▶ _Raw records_
_____
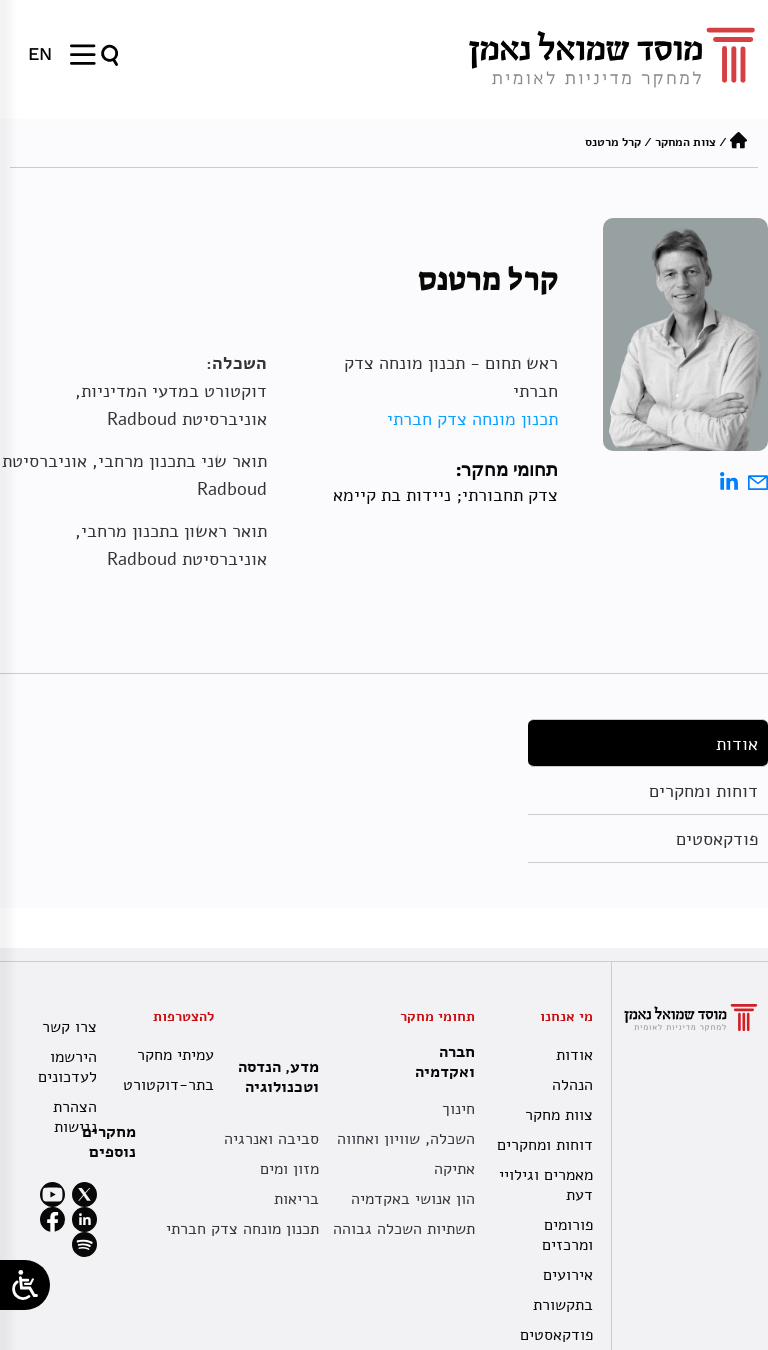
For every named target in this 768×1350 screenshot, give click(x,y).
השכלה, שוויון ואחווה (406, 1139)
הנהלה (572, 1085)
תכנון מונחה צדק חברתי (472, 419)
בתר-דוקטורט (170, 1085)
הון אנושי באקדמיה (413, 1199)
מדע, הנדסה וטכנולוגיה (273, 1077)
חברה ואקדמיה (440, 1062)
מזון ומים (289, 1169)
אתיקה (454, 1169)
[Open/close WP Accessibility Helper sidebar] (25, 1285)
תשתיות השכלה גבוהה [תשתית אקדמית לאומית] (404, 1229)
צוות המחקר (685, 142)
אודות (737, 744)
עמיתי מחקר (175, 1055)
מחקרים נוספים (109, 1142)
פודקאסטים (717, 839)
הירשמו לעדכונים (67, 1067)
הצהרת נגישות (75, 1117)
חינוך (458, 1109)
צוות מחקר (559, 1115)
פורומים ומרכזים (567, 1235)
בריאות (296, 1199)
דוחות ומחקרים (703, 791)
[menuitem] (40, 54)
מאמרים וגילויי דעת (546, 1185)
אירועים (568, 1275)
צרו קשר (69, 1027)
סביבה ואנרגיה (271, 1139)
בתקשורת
_____
▶ _Problem description_
Reproduce the lines of the material above, starting at the line that contains "הון אנושי באקדמיה (413, 1199)" and ending at the line that contains "הצהרת נגישות (75, 1117)", with both of those lines included.

▶ _Task output_
הון אנושי באקדמיה (413, 1199)
מדע, הנדסה וטכנולוגיה (273, 1077)
חברה ואקדמיה (440, 1062)
מזון ומים (289, 1169)
אתיקה (454, 1169)
[Open/close WP Accessibility Helper sidebar] (25, 1285)
תשתיות השכלה גבוהה [תשתית אקדמית לאומית] (404, 1229)
צוות המחקר (685, 142)
אודות (737, 744)
עמיתי מחקר (175, 1055)
מחקרים נוספים (109, 1142)
פודקאסטים (717, 839)
הירשמו לעדכונים (67, 1067)
הצהרת נגישות (75, 1117)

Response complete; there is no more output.